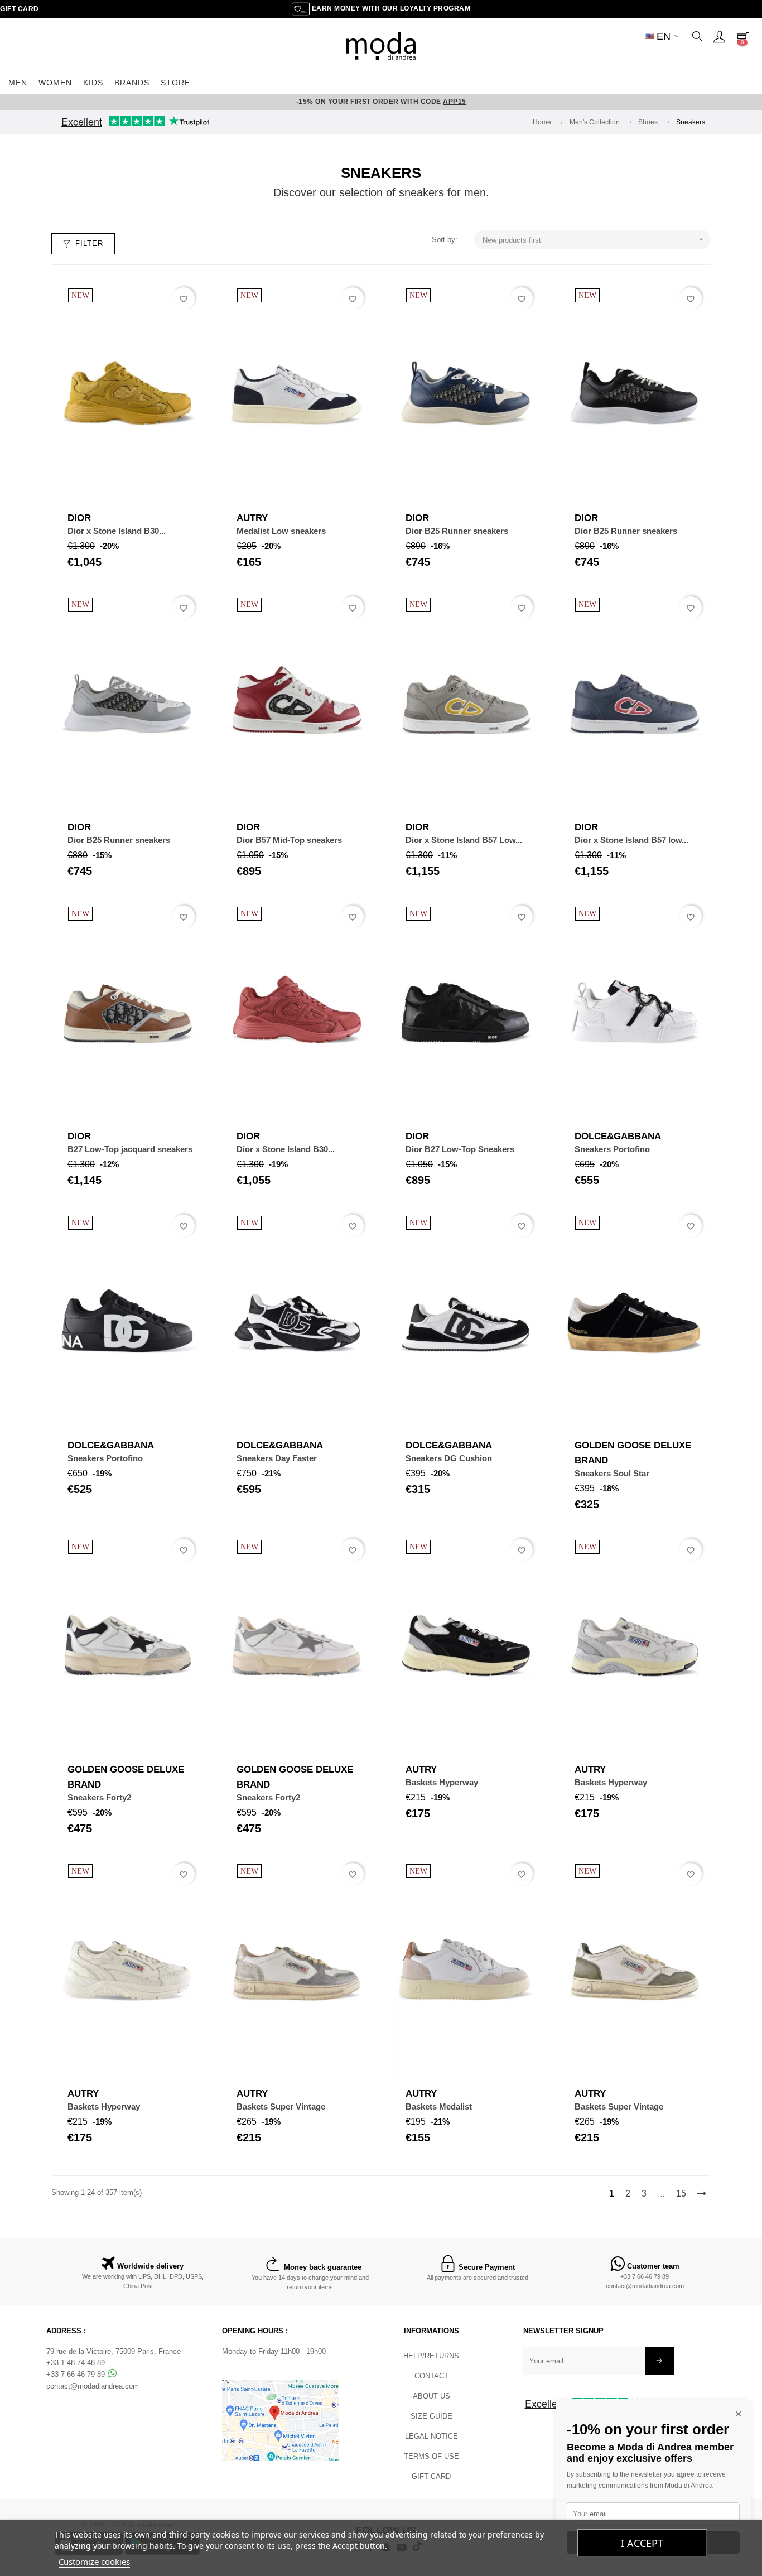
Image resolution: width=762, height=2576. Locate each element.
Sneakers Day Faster (277, 1458)
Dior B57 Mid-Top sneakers (289, 840)
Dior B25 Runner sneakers (457, 531)
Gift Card (19, 9)
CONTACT (431, 2376)
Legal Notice (431, 2436)
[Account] (719, 36)
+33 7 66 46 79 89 (644, 2276)
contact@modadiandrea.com (645, 2286)
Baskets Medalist (439, 2106)
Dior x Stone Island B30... (116, 531)
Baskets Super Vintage (281, 2106)
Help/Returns (431, 2356)
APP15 (454, 101)
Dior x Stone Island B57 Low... (464, 840)
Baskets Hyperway (442, 1782)
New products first (594, 239)
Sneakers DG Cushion (449, 1458)
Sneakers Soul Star (612, 1473)
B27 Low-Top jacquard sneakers (129, 1149)
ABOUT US (431, 2396)
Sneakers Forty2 (99, 1797)
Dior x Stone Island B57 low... (631, 840)
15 (681, 2193)
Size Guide (431, 2416)
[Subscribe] (659, 2361)
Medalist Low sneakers (281, 531)
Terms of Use (431, 2456)
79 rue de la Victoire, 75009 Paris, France (113, 2351)
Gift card (431, 2476)
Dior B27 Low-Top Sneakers (460, 1149)
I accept (642, 2543)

--- ACTION ITEM ---
Print from the line containing "Size Guide (431, 2416)" to the last line above, exactly as written.

--- FINAL ANSWER ---
Size Guide (431, 2416)
[Subscribe] (659, 2361)
Medalist Low sneakers (281, 531)
Terms of Use (431, 2456)
79 rue de la Victoire, 75009 Paris, France (113, 2351)
Gift card (431, 2476)
Dior B27 Low-Top Sneakers (460, 1149)
I accept (642, 2543)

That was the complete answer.